Perhaps you’re aware that the Greek word epiphany means “manifestation” or “appearance.” A deeper meaning might even be “showing.” Christians celebrate the Epiphany as the revelation (the showing) of God incarnate in Jesus Christ, and the Feast of the Epiphany is often associated with the arrival of the Magi… wise men from the East. It seems to me that angels appearing to Joseph and Mary and a bunch of shepherds and animals in the stable could have just as easily constituted “the Epiphany,” but peasants and cows don’t write history. So, the Feast of the Epiphany commemorates the manifestation of Christ incarnate to folks with the wherewithal to document the event. The Epiphany marks the end (the twelfth day) of Christmas, the end of the beginning… and the beginning the next phase of the new thing that God has in store for the world. Among all of the Gospel writers, John was less concerned with telling the story of Jesus’ life and ministry in an orderly and cohesive fashion (that is, with a beginning, a middle and an end) than he was with highlighting particular moments that showed Jesus as the Christ, the Messiah, the Anointed One. That’s why the Fourth Gospel is often referred to as the “signs” Gospel. And I think it’s for this reason that we get a bit of John every year at about this time. None of the other Gospel writers seems able to “show” us the awesome divinity of Christ in quite the same way. 
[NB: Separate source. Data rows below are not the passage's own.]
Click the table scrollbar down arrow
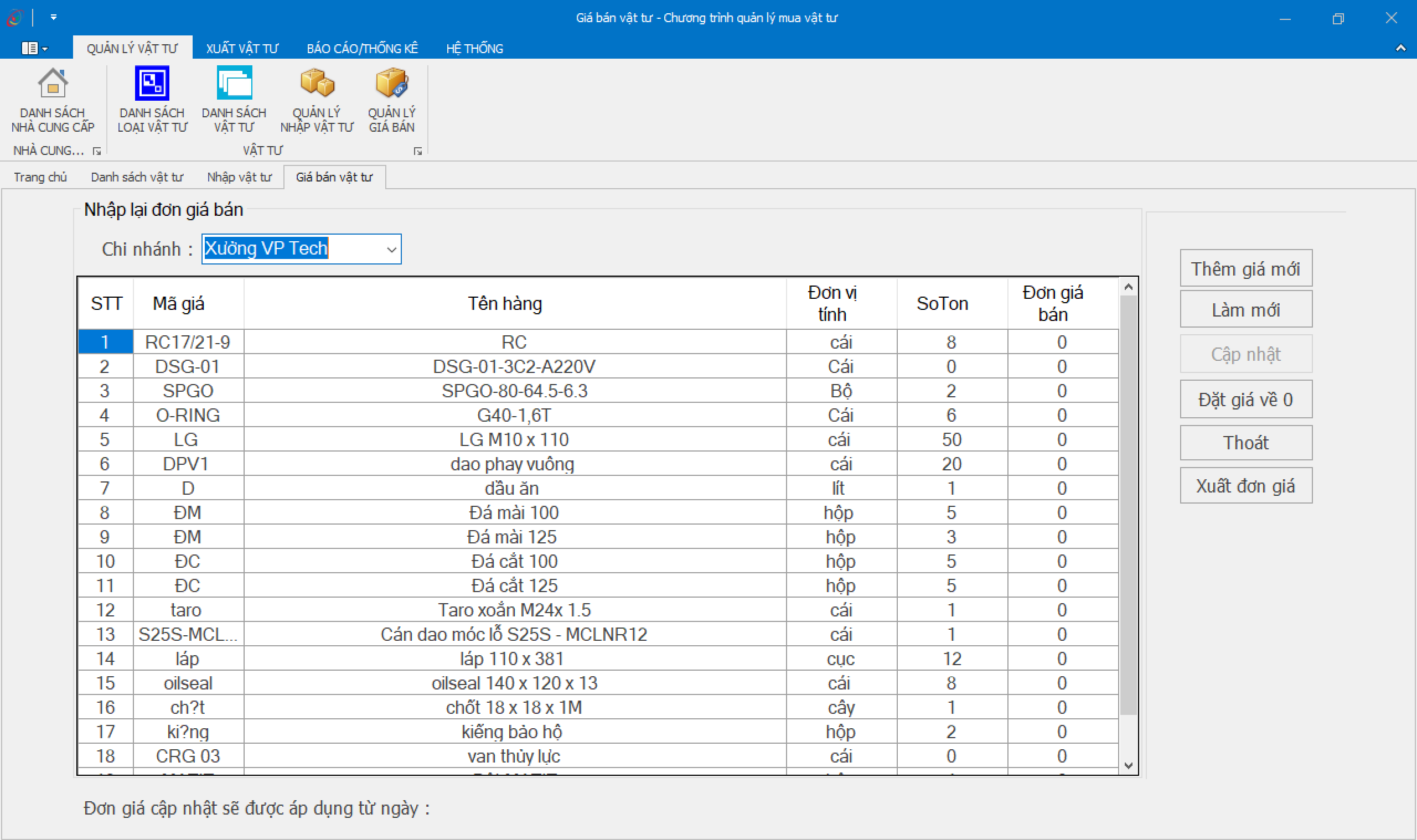This screenshot has height=840, width=1417. (x=1128, y=765)
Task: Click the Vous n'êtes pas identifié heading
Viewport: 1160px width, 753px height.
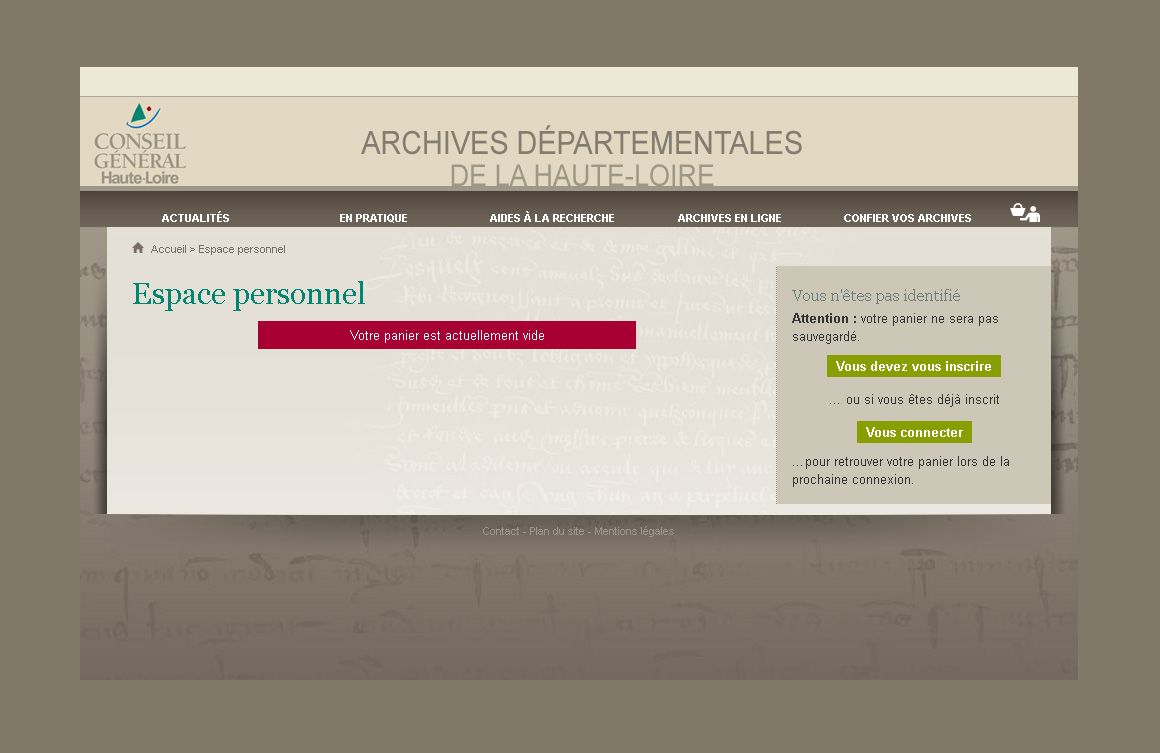Action: coord(875,296)
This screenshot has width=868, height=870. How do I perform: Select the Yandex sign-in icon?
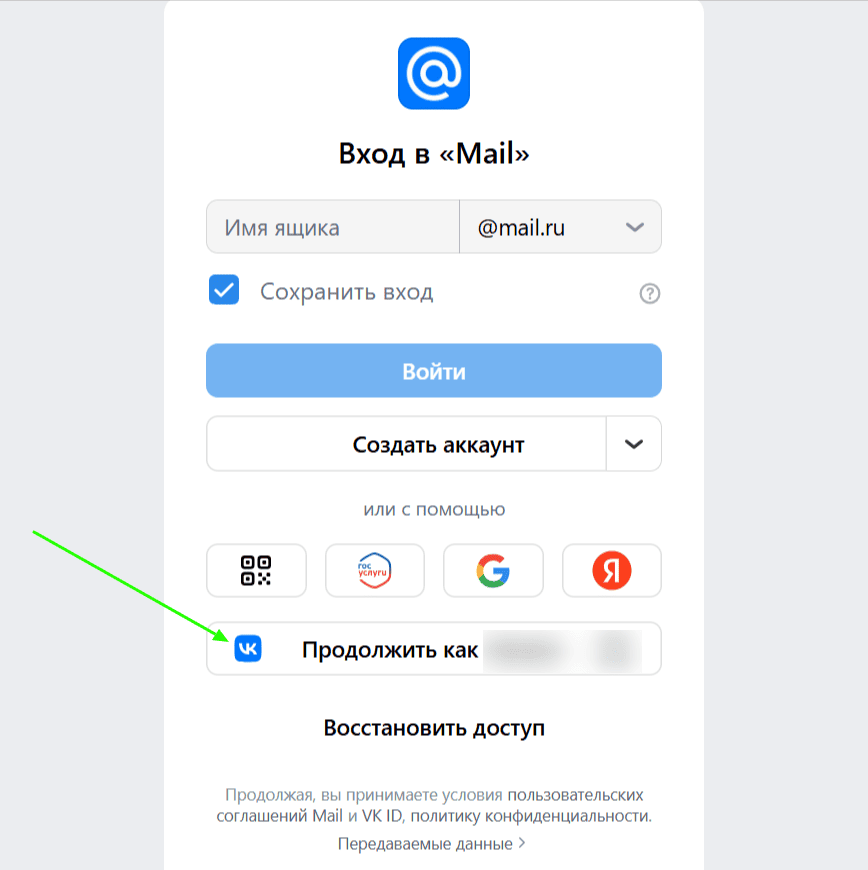(x=612, y=570)
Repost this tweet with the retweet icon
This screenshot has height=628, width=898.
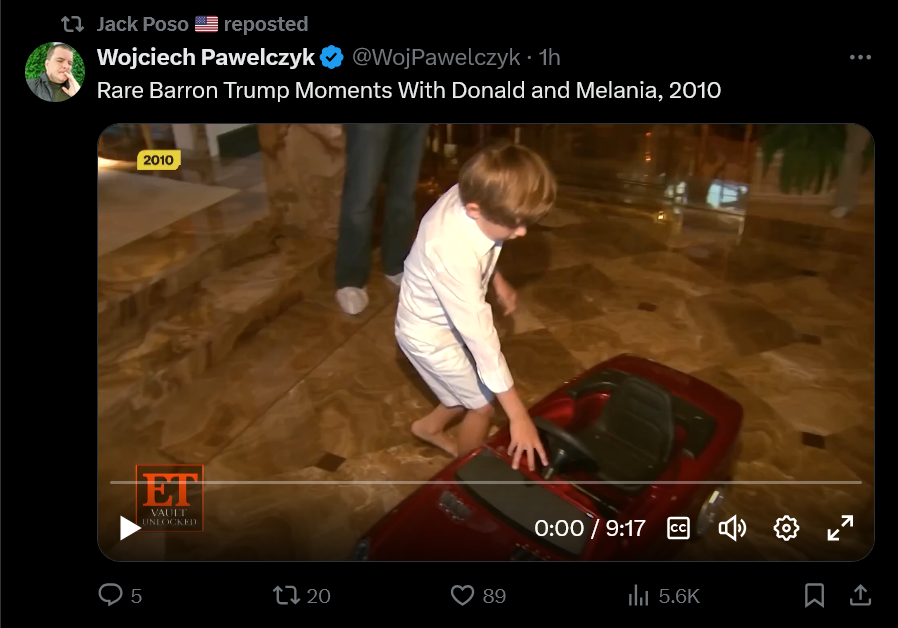tap(286, 595)
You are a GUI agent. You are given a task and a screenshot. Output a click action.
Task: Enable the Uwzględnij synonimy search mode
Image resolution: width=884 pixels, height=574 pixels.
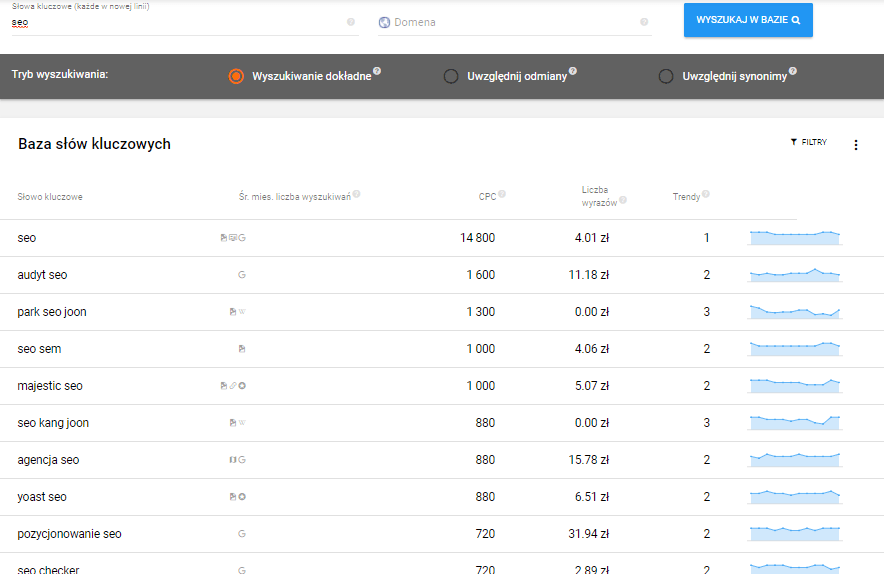(x=666, y=76)
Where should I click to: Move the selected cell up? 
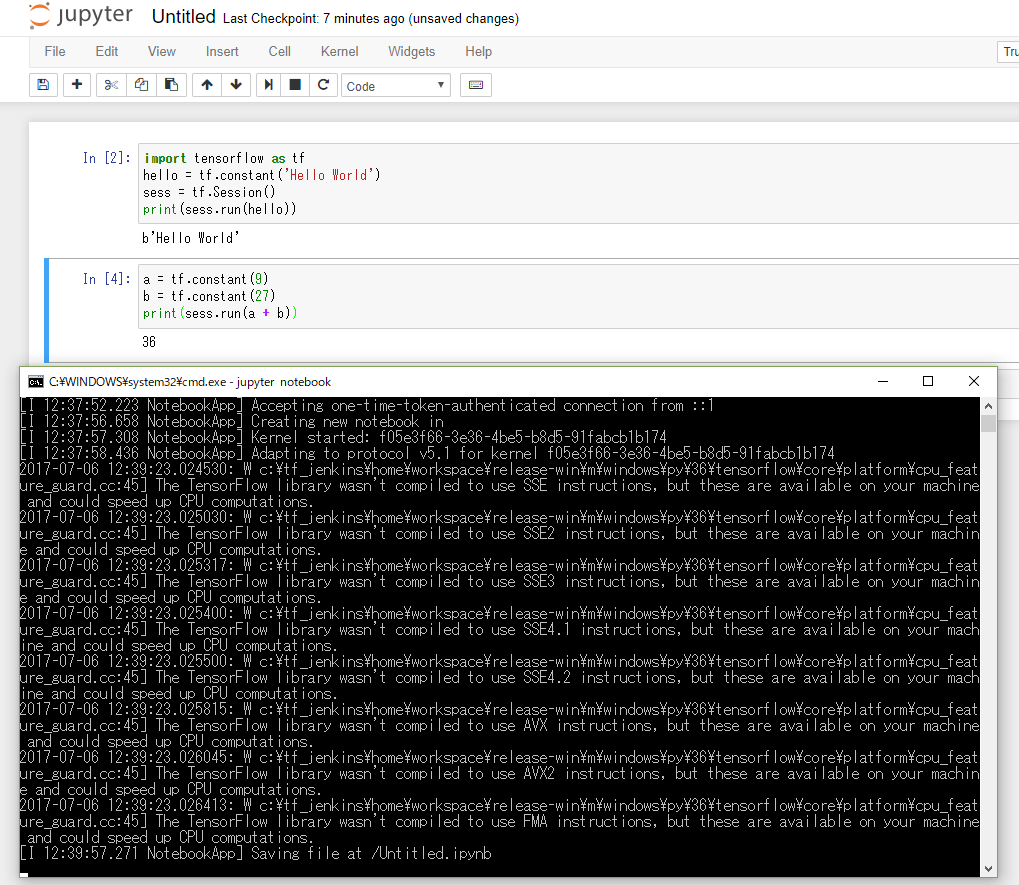click(x=206, y=85)
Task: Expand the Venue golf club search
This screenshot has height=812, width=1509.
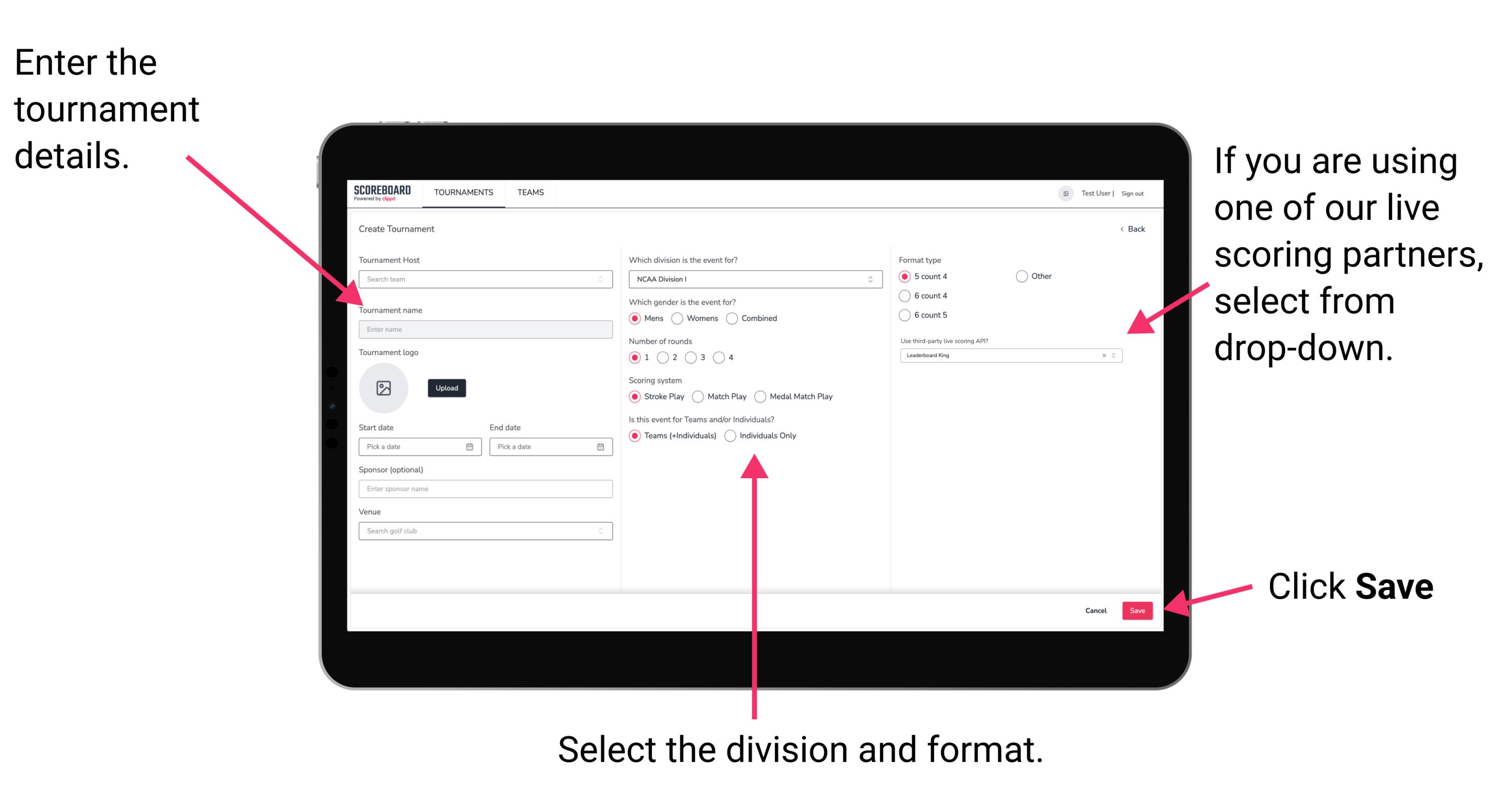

“Here is the Lamb of God who takes away the sin of the world!” said the Baptizer (v. 29). You don’t hear this in any of the other Gospels. In Matthew, Mark and Luke, you get the Spirit descending upon Jesus like a dove… you get the voice of God speaking words of love and adoption… but you don’t get, “Here is the Lamb of God who takes away the sin of the world!” Nowhere else in Hebrew Scripture or in the New Testament do you encounter such language. You only see it in John, chapter 1. Twice (cf. v. 36). Johannine scholar Raymond Brown writes, “John the Baptist hailed Jesus as the lamb of Jewish apocalyptic expectation… who was to be raised up by God to destroy evil in the world, a picture not too far from that of Revelation 17:14” which reads, “they will make war on the Lamb, and the Lamb will conquer them, for he is Lord of lords and King of kings, and those with him are called… and chosen… and faithful.”[1] There’s no need for us to get too deep into the weeds about atonement theory (the whole thing about “taking away the sins of the world”) here… but it’s worth noting that, while the other Gospel writers wrote extensively on the “when, where and how” of Jesus’ life and ministry, John focused on the “who and the what.” The prologue from John’s Gospel, which we read at Christmas, tells us: “In the beginning was the Word . . . a light shining in the darkness . . . the true light . . . came into the world . . . so that all who received it received power to become children of God” (vv. 1:1-13). The Word chose us… and became flesh, like us… and lived among us for a while, so that we might learn the “way to the Father” (cf. John 14:5-7) and live into our true identities as children of God. 

We have been chosen, my friends. Despite all of our fears and failures, our petty squabbling and seemingly endemic inhumanity towards one another, the Creator of the Universe chose to take on all of the frailties of our human condition so that we might be given “grace upon grace” through Jesus Christ (John 1:16-17). What sort of God would do such a thing? And why? Perhaps first-century church father and Archbishop of Constantinople Gregory of Nazianzus (329-390 CE) explained it best when he wrote, “for that which he not assumed, he cannot heal.” God loves us that much. Jesus, the Lamb of God has come to take away our sins. So now it’s on us. We’re chosen! We’re redeemed! So, we’d best we start acting like it, don’t you think?


[1] Raymond E. Brown, The Gospel According to John I-XXII, The Anchor Bible (New York: Doubleday, 1966), 29:60.